Severe allergic reaction. In some people, a bee sting can lead to anaphylaxis, a serious, life-threatening allergic reaction that requires emergency medical care. Symptoms appear quickly and include skin irritation with itching, pallor, swollen tongue, difficulty breathing, abdominal pain, nausea and vomiting, dizziness, weak pulse, loss of consciousness.

When does bee or wasp venom allergy occur?

Never a first sting can trigger an allergic reaction, much less one of the severity of anaphylaxis, if you have the maximum misfortune to “upset” and then to be attacked by a whole swarm of bees!

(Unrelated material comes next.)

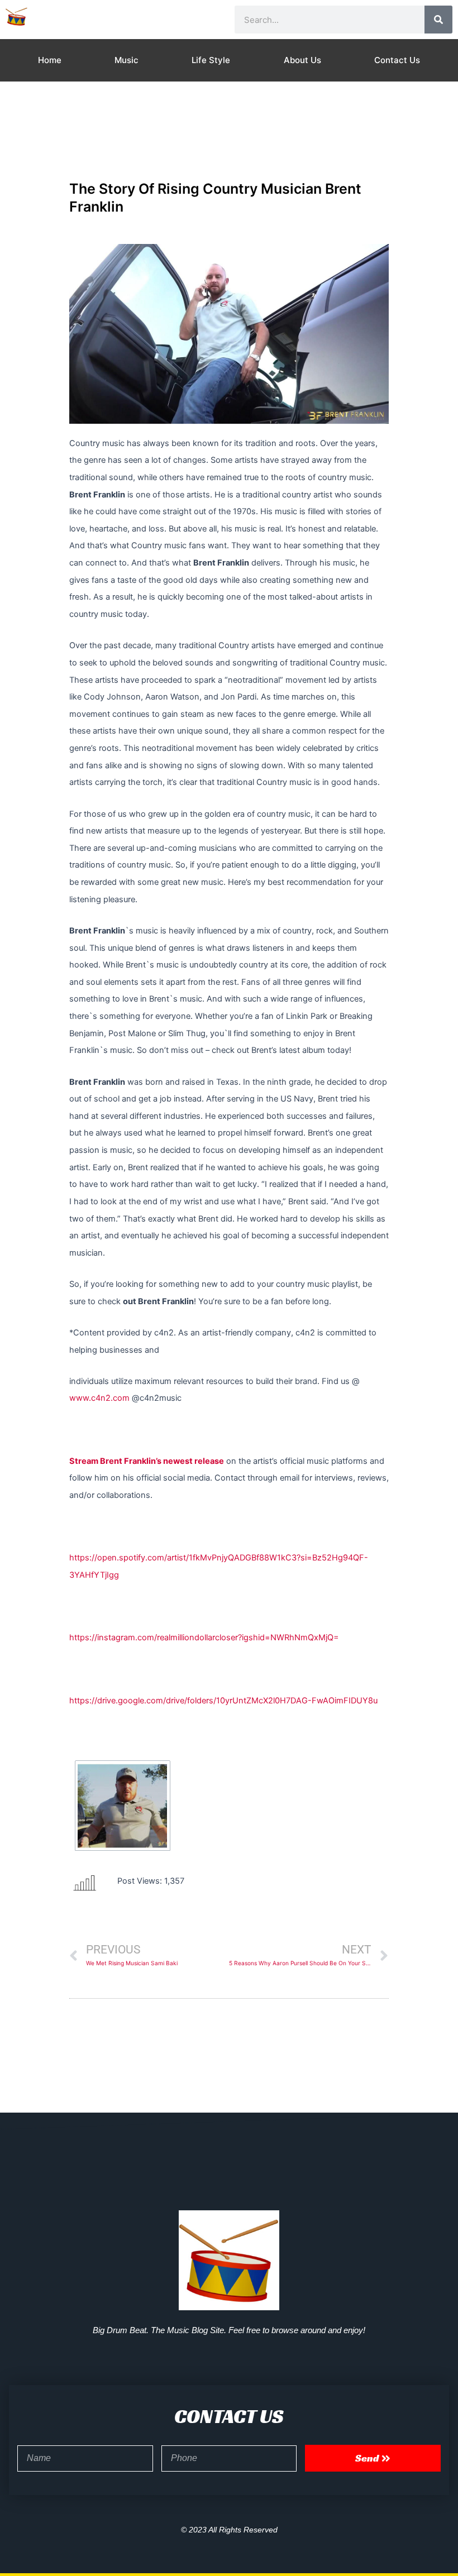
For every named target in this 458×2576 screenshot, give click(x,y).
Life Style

At least two contacts of the body with the venom are necessary, so that then, from the third or from any other in the future, the cascade of reactions and the release of mediators of allergic inflammation can be triggered.

It is good to know that the bee does not attack unless it is aggressed (or if it interprets it that way …) and leaves the needle in the tissues at the site of the sting. The wasp is the aggressive one, it can sting in several places and does not leave a needle.

How is the allergy to bee or wasp venom diagnosed?

The allergist will diagnose the allergy to bee or wasp venom based on the anamnesis (your medical history) and by highlighting in the blood the IgE antibodies specific for the venom of the incriminated species.

In addition, immediately or at a maximum of 2-3 hours after the anaphylaxis picture, tryptase can be dosed in the blood, which is an enzyme in the serum, and in case of a late reaction “serum disease” can also be dosed in the serum, fractions of complement and circulating immune complexes.

How to prevent allergies to bee and wasp venom

  • Avoid walking barefoot through the grass.
  • When hiking, avoid brightly colored or floral prints and perfumes.
  • When eating out, make sure there are no bees or wasps in the area.
  • When driving, keep the windows closed.
  • If a bee or wasp flies past you, do not shake your hands, but stay still or move away calmly.